The break-up of The Peak Show led HOLLAND to New York City to lick her wounds, but she immediately immersed herself in its vibrant artistic melting pot, joining up with the likes of future collaborator Clark Dark, with whom she co-wrote several of the songs that ended up on TUNNEL VISION. “Bedford Stuyvesant” recalls one particular New Year’s Eve writing session to the sound of gunfire in the streets, which eventually sent her back to her L.A. hometown. “Flashback” has an intimate, breezy jazz-soul-pop feel in HOLLAND’s sultry, come-hither vocal style, which she compares to Stevie Wonder. “He’s always calling out from loneliness for affection and expressing joy.”
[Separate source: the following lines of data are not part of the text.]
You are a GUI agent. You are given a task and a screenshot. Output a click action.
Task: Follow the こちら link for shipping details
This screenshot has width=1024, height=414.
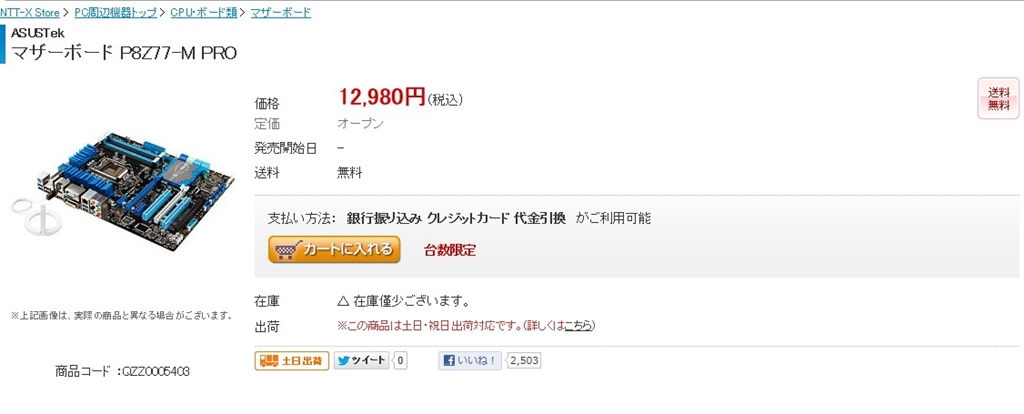578,325
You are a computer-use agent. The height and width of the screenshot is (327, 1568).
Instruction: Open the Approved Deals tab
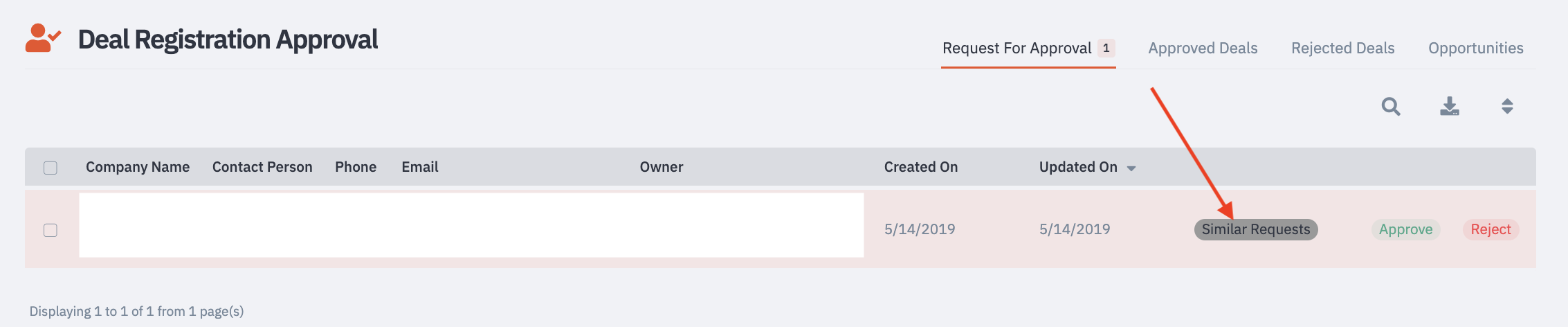point(1203,48)
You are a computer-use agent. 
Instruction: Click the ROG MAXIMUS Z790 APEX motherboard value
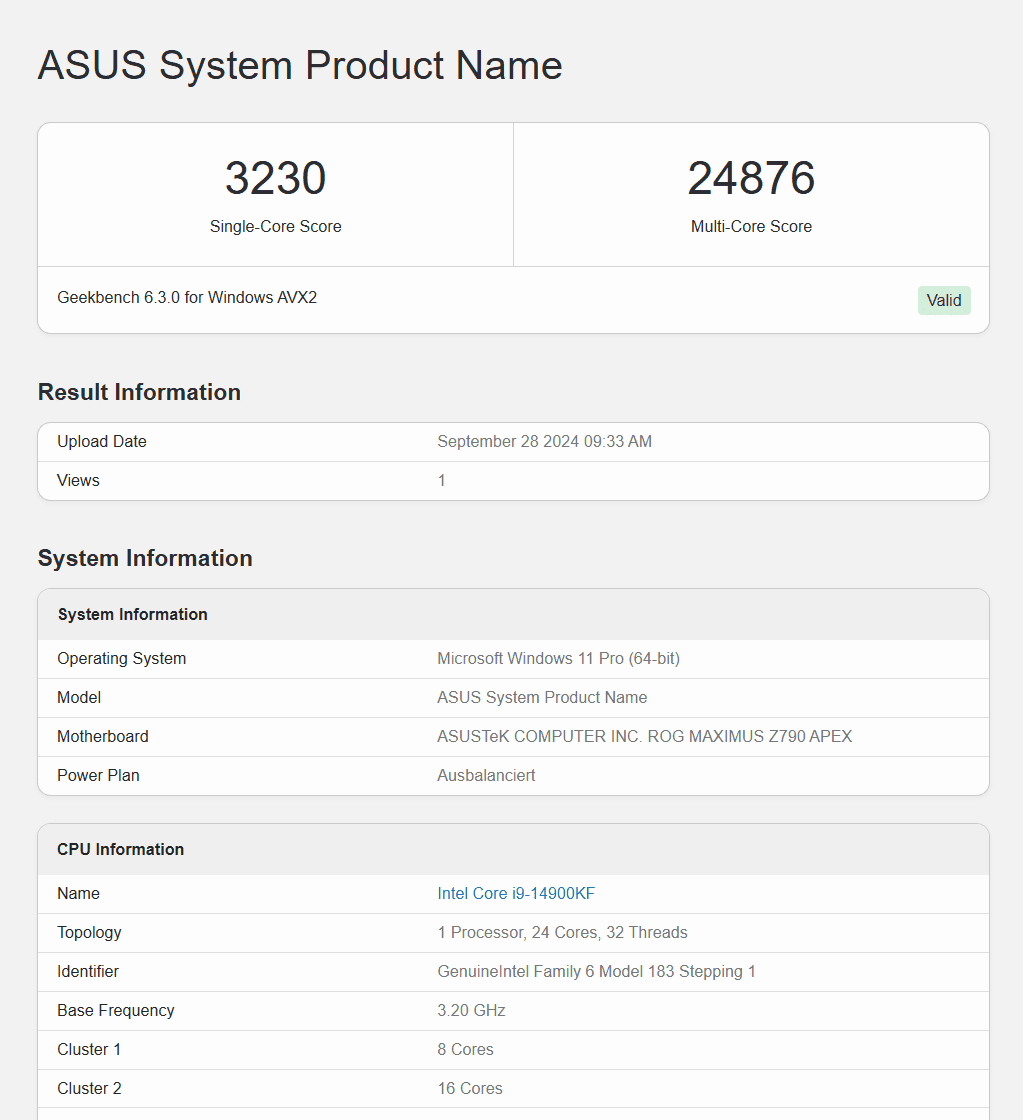click(x=644, y=736)
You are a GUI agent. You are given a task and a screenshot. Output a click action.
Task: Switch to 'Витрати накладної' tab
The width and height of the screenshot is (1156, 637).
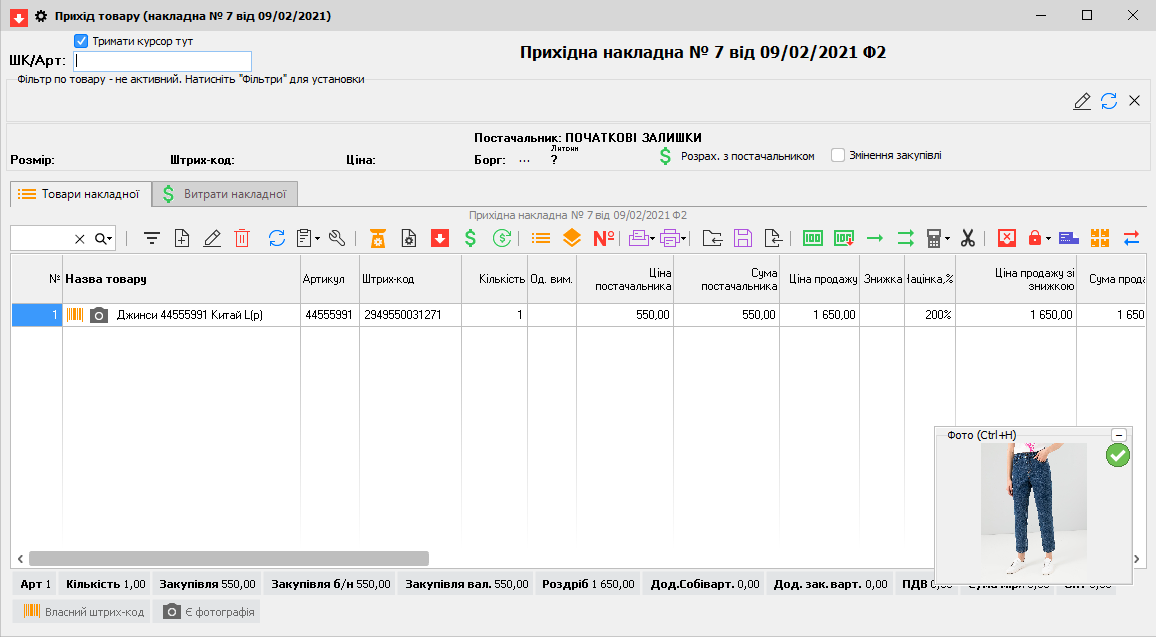(x=227, y=194)
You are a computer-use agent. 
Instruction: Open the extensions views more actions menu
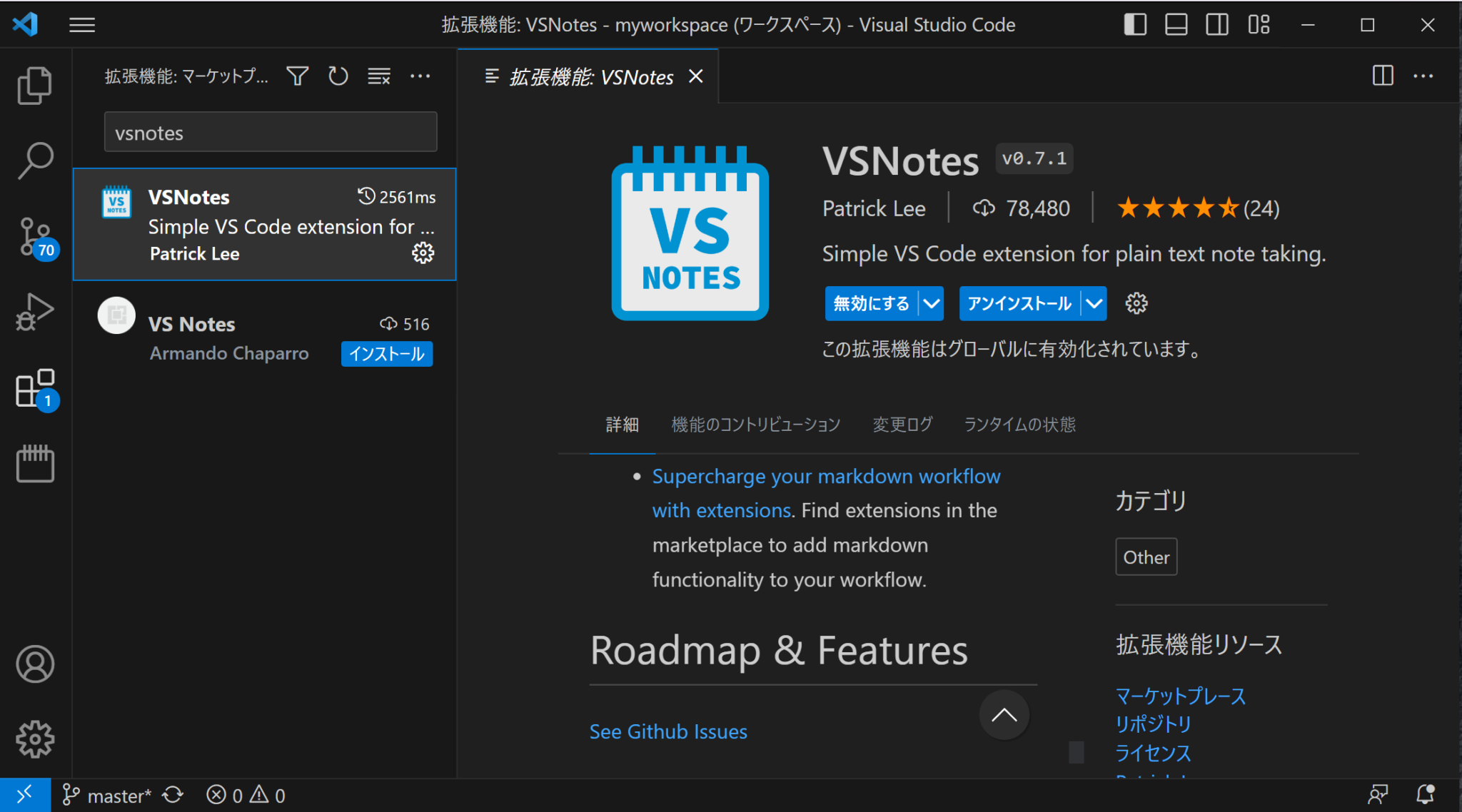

Returning to Hollywood, HOLLAND kept busy with several projects, singing sessions on a pair of animated TV shows in “The New Looney Tunes Show” and “Scooby Doo and the Legend of the Vampire,” while also serving as an extra on series and films like Mad Men, Castle, CSI N.Y., Ringer and The Aviator, among others, earning a SAG card in the process. She also appeared in several local musical theater productions, portraying Vampira in Ed Wood: Monsters of Hollywood, Tallulah Bankhead in Tallulah in London and performing as part of the ensemble in Lovelace: A Rock Opera.
GRECO recorded Tunnel Vision with keyboardist Lisa Harriton [Ke$ha, Smashing Pumpkins, Adam Lambert], bassist Joe Karnes [Fitz & the Tantrums], frequent drummer princessFrank and a horn section including ace musicians like trombone player Ryan Porter and trumpeter Brian Warfield. The results feature HOLLAND in her Norah Jones/Maria Muldaur/Cyndi Lauper mode, a seductive crooner capable of the buoyant samba beat of “100 Proof” and the horn-driven New Orleans by way of Mary Wells stomp of “Stuck!”
Murdergram, her tribute to Glenn Danzig’s horror-core punkabilly band The Misfits, was inspired by the exploitation flicks of Quentin Tarantino and Robert Rodriguez and the fuzz-toned guitar sounds of Link Wray. You can hear those cinematic influences in the wide-screen “American Nightmare,” with a bowed bass solo that sounds like “a crying Orca, a wail of pain and anguish,” with HOLLAND’s declamatory style recalling yet another rock poet in Patti Smith. There’s a bossa nova beat in “Die Die My Darling” courtesy of princessFrank, while “Vampira” is straight-ahead monsterbilly in the classic crash-and-burn style of The Cramps. In her spare time, HOLLAND also plays keyboards, rhythm guitar, banjo, accordion and background vocals for similarly styled The Stripminers, featuring The Donnas’ Brett Anderson, The Radishes’ Paul Stinson and X drummer DJ Bonebrake.
“I feel I have something to offer whoever’s listening,” says GRECO. “My story is one of caring so much that I kept going. I don’t mind showing the blood, sweat and tears that goes into doing this. I want to show people they can do it, too. I want to be encouraging, give the world kindness and compassion. It is never too late to make your dreams come true.”
With VOLUME 1, Zappa Records’ newest recording artist is proving all that hard work can pay off.
“I am constantly digging into my own feelings and experiences to find those truths which connect us, the words to distill matters of the heart, mind, and body into knowable, articulated, musical mood scenes….be it love, sadness, or spaz.” says HOLLAND.
“To me, it’s about participation. I’m a passionate creator, performer, and fan. With this music I am figuratively looking to meld with and also to be molded by the musician and concert-going audience communities currently enjoying awesome live and listening experiences all over the world.“
HOLLAND GRECO is set to mark her territories.